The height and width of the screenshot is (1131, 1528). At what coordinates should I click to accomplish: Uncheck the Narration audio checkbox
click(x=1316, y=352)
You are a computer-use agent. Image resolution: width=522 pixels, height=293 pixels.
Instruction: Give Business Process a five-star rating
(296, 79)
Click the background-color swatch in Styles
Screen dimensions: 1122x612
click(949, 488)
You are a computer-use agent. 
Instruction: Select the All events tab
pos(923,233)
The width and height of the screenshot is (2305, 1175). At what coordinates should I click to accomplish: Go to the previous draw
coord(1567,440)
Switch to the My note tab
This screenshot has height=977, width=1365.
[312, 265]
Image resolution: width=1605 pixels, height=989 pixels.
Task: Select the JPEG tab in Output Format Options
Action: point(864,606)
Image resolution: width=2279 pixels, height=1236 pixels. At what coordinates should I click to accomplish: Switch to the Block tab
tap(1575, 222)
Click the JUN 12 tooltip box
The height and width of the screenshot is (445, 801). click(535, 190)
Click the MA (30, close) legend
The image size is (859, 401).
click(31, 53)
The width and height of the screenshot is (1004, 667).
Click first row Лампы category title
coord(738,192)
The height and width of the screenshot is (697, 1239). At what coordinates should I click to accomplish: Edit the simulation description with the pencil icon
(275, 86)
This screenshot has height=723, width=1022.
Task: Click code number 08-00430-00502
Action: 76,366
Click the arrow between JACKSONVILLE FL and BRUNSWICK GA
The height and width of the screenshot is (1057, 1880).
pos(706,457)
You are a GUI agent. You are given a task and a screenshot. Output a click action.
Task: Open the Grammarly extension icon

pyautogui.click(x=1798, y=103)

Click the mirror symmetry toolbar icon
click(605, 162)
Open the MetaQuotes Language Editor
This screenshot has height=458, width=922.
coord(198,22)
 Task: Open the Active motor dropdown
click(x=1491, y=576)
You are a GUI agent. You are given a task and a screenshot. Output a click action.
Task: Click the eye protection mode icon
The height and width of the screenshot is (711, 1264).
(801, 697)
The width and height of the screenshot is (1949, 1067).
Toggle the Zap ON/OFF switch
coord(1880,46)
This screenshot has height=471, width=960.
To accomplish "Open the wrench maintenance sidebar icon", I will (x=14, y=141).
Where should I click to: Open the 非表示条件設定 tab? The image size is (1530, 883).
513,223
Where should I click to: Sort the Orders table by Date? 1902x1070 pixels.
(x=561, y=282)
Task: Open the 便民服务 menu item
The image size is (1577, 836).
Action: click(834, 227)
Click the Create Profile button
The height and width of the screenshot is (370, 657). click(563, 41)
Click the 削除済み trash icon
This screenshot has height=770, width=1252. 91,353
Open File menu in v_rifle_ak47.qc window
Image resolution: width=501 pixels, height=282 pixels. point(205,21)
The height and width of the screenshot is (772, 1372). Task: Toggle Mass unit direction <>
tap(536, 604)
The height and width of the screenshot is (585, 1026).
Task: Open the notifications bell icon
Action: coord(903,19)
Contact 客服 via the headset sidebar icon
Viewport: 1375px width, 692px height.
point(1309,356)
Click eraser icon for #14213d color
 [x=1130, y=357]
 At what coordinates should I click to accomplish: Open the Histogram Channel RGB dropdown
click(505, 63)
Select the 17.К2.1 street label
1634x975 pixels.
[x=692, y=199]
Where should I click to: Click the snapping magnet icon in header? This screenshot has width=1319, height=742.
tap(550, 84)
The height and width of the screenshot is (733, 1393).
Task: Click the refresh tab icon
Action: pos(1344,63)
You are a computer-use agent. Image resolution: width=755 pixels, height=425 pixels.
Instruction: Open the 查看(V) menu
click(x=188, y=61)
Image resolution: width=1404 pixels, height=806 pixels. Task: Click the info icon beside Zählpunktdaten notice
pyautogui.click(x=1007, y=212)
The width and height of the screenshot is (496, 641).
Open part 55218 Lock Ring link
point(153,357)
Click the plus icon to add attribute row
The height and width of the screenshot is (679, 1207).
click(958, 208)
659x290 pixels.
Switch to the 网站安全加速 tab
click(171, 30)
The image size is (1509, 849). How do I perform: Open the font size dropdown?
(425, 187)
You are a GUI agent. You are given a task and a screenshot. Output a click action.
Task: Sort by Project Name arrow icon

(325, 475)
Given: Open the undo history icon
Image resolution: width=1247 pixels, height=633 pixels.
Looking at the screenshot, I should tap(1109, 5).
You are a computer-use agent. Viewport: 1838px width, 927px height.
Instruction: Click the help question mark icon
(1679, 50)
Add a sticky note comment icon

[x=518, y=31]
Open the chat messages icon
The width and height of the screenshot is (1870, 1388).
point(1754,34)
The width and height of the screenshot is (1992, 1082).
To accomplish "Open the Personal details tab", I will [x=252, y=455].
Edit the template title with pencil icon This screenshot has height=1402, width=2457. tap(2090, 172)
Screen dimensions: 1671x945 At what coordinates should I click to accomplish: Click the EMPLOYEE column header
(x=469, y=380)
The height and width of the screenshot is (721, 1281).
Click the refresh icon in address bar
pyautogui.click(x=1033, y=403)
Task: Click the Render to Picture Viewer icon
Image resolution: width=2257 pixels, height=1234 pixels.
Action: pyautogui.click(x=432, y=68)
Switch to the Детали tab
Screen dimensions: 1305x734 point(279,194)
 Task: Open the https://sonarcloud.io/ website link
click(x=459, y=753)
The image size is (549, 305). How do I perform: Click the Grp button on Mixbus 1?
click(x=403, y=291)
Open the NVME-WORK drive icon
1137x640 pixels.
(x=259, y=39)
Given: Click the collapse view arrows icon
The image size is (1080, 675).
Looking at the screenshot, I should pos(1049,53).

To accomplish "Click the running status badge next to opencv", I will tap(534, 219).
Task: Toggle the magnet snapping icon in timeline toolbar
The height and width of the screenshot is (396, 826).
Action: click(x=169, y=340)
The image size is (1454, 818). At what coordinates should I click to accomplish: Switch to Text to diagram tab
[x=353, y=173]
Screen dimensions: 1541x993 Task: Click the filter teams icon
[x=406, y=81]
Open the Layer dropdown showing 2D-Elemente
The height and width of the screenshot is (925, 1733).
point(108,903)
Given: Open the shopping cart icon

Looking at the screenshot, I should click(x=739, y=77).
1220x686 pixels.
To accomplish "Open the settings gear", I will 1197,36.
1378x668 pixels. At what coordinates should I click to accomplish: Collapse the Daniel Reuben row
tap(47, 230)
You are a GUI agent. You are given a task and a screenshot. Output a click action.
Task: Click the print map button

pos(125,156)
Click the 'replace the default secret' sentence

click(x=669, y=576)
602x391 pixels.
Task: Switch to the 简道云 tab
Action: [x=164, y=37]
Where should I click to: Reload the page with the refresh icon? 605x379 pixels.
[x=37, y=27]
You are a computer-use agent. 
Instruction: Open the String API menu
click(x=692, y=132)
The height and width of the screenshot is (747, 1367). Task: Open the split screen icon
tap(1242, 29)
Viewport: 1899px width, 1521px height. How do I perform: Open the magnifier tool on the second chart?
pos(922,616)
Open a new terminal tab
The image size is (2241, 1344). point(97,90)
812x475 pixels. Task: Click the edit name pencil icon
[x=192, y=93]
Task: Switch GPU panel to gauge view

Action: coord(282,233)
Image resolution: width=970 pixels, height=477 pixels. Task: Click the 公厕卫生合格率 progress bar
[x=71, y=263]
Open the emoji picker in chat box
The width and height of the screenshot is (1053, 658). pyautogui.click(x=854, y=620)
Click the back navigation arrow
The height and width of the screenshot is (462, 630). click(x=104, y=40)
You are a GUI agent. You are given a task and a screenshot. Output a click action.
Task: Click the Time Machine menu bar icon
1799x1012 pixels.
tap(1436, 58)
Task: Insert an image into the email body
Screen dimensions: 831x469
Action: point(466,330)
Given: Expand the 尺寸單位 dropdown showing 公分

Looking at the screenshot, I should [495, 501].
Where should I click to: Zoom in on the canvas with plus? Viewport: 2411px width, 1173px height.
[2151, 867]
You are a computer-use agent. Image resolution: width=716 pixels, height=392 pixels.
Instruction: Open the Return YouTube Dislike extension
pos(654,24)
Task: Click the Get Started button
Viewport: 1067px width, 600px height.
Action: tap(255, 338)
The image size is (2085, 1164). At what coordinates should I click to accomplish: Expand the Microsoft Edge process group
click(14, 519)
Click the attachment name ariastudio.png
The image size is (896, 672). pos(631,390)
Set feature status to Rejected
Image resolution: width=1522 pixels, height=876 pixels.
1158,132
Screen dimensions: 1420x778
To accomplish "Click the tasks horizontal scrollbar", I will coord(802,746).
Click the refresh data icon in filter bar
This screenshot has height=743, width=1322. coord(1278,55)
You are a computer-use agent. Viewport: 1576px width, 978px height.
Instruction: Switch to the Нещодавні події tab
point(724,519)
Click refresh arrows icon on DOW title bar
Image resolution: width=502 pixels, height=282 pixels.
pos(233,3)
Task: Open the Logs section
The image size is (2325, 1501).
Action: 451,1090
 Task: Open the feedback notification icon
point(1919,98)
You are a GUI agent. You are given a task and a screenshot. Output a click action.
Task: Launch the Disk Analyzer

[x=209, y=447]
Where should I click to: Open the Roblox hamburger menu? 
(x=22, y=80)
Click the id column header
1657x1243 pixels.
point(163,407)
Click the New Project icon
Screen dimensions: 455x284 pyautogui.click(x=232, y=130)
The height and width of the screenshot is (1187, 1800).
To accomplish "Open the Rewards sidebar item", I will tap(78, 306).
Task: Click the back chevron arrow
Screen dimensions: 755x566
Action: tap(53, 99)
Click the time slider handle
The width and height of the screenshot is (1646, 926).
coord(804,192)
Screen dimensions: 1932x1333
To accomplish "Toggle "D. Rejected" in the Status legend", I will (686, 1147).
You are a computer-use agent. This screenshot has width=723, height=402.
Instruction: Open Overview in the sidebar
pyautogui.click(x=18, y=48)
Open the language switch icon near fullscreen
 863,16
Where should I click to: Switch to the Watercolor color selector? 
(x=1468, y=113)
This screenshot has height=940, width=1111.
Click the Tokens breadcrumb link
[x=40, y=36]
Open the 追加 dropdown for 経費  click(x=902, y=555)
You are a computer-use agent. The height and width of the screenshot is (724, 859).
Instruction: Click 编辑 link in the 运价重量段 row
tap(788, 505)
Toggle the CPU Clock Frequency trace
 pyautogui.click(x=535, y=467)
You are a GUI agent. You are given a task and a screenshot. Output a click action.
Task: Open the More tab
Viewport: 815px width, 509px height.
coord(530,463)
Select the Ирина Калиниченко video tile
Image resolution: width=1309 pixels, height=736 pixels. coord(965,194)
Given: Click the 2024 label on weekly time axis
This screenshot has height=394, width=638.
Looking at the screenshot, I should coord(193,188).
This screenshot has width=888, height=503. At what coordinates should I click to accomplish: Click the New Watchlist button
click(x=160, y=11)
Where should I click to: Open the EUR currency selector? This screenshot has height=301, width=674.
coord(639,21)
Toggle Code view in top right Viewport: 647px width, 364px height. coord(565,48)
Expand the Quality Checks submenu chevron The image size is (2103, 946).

· · ·

**WHAT TO WORK ON:** Output an exact copy of the lines from the one holding "This screenshot has height=394, width=638." to the last line of the data, inclusive, and nothing beyond that range.

**ANSWER SECTION:**
This screenshot has height=394, width=638.
Looking at the screenshot, I should coord(193,188).
This screenshot has width=888, height=503. At what coordinates should I click to accomplish: Click the New Watchlist button
click(x=160, y=11)
Where should I click to: Open the EUR currency selector? This screenshot has height=301, width=674.
coord(639,21)
Toggle Code view in top right Viewport: 647px width, 364px height. coord(565,48)
Expand the Quality Checks submenu chevron The image size is (2103, 946).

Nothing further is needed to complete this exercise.